The operative word here is "discovery." The center doesn't offer in-depth research opportunities. That's already in place in other areas of the library. The purpose, according to library manager Tamra Stansfield, is to give guests a sense they are part of something larger. She said library officials project they will see four times the number of visits now made to the companion center opened two years ago in the Joseph Smith Memorial Building. (That center will remain open as well.)

The Discovery Center likely will be a major draw for tourists and locals. As it is, the library is one of the top magnets for tourists who visit Salt Lake City, according to tripadvisor.com, an indication of the popularity of genealogy throughout the world.

So, what can you learn when you visit the center? Pick up one of the 100 custom tablets as you go in. You also have access to 44 touchscreen monitors and 42 computers. They offer a variety of insights into where your family may have originated, what was going on in the world when a progenitor was born, what kind of clothing they may have worn and so on. You can even put your face into a photo portrait of a person who could resemble your kin.

One of the perennial favorites is a "relatives search" that tells what famous people in history you may be related to.
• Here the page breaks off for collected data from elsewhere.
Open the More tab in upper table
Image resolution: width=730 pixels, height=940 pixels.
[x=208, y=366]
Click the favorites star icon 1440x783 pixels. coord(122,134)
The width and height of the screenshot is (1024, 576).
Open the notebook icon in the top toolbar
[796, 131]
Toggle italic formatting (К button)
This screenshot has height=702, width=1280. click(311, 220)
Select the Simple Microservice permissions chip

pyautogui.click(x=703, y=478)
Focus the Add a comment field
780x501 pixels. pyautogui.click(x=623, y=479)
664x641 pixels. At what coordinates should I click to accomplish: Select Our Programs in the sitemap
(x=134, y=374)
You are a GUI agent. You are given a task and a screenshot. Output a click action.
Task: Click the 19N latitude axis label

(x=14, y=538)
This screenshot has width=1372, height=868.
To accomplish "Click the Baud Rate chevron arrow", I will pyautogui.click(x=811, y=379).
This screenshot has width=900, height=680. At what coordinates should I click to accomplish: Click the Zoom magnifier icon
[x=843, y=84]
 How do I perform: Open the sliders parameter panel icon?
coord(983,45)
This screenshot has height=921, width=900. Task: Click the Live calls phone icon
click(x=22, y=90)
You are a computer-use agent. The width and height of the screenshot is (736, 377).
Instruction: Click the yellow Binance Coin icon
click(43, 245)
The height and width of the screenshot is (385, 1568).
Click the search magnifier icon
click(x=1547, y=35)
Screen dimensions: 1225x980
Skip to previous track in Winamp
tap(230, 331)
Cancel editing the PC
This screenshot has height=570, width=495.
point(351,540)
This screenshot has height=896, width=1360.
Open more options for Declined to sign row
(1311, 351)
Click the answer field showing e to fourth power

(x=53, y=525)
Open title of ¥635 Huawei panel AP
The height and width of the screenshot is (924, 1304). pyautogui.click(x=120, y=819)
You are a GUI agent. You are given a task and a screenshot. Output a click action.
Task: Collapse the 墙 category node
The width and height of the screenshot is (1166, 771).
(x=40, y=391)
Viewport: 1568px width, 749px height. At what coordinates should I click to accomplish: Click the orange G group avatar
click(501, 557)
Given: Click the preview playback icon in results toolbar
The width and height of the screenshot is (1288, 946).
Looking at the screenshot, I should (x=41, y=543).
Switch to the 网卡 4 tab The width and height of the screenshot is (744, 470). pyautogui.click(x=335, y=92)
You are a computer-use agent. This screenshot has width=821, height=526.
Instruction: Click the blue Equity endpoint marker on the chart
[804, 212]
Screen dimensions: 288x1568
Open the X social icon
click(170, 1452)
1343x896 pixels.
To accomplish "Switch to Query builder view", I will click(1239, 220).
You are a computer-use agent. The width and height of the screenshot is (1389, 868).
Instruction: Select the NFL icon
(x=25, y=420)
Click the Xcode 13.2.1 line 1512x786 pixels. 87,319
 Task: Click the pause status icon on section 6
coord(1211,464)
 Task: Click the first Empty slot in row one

I have distant connections to Mark Twain and Lucille Ball. Are you just dying of envy? (Of course, I may also have ties to Jack the Ripper and Genghis Khan. One never knows.)

The center boasts six recording studios to help people create high-definition videos of their family collections, all for free. There is a children's area to keep little ones busy while parents sit at computers on a counter, with easy view of children's activities.

At the Feb. 7 opening ceremony, Stephen Rockwood, managing director of the Family History Department of the LDS Church, said he expects kids to bring their parents, rather than the other way around. To prove his point — that more young people are getting bitten by the family history bug — the hosts who helped guests on opening day were young people ages 12 and up. See, there goes my conscience again. If a 12-year-old can do it, why can't I? I could, my conscience responds, if I were truly motivated.

The sight of all those young people, many recent graduates from Primary, the LDS Church's organization for children up to 12 years old, must have given a little extra pitty-pat to the heart of Sister Joy D. Jones, Primary general president, who was among the church leaders who participated in the grand opening. She said that the center just "reached out and grabbed my heart." A descendant of Danish immigrants, she said one of the highlights of her visit was being photographed, posed on a Danish hillside (a simulation, of course).

That's the kind of feeling the center's designers hope all visitors will experience: a connection to something universal.

Rockwood expressed another thought that lodged in my brain for further consideration. He said the drive to connect families today is similar to the impetus that sent the Book of Mormon's Nephi back to Laban to obtain family records before he and his family departed Jerusalem for an unknowable future in a distant land (see 1 Nephi 4).

Genealogy and family history are not new. They're inescapable. We all are pinpoints in a vast congregation of people, each unique, each valuable, each in need of being connected. Get going, Sister Van Leer.

More information about the Discovery Experience at the Family History Library at familysearch.org/discovery.

Additional note: For those who might wonder if Lila Eddington reached her goal of 600,000 index items before her 95th birthday, she did. She emailed me Feb. 11 to report she had reached the objective before her birthday, Thursday, Feb. 23. Good going, Lila.

Twila Van Leer is a former Deseret News editor and staff writer who serves as a family history missionary.